WORK ORDER -> Scan the entries below for the word "Given" and copy every line in which it occurs.

Stored items:
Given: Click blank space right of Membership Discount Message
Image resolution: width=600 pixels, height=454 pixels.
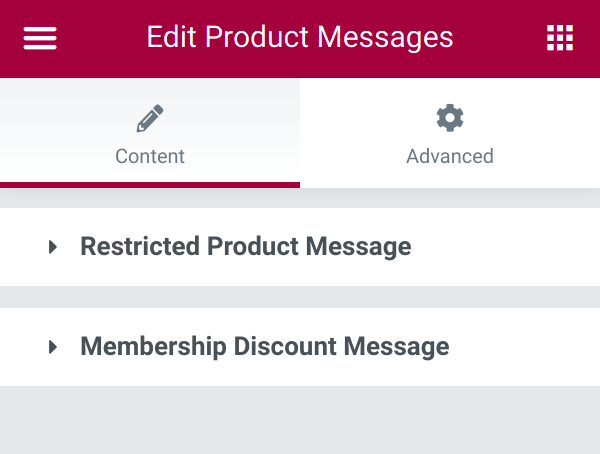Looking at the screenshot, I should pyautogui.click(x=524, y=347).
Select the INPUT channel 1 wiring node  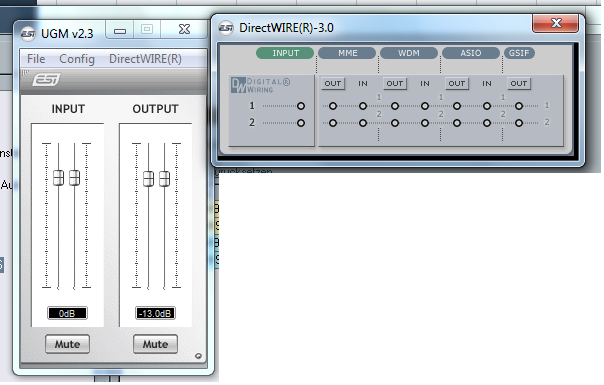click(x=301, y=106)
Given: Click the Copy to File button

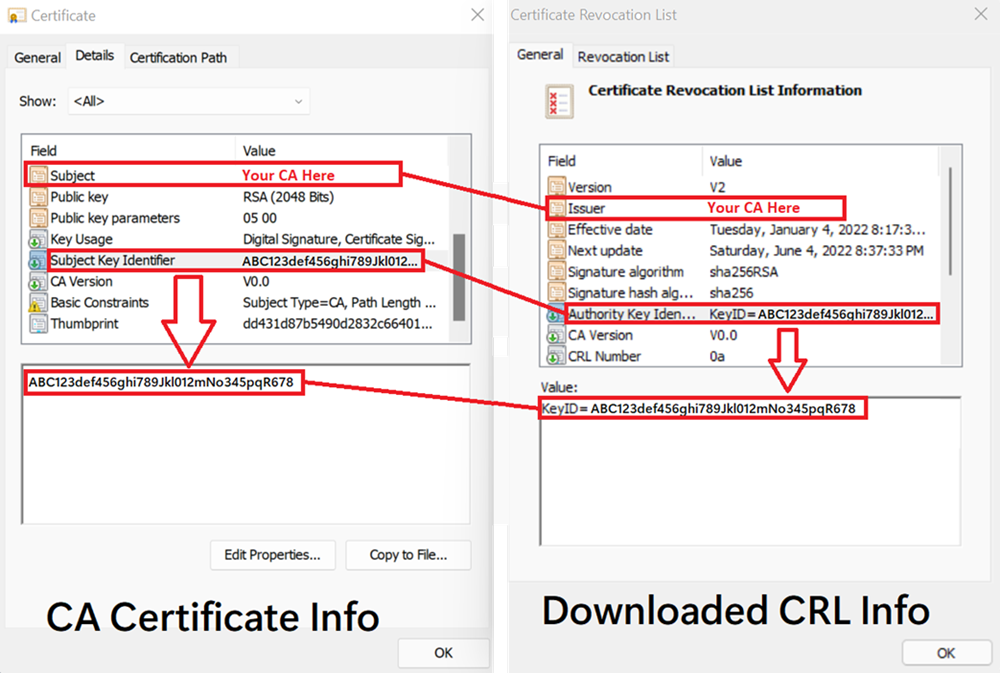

ANSWER SECTION ->
Given: Click blank space right of Membership Discount Message
Given: Click the Copy to File button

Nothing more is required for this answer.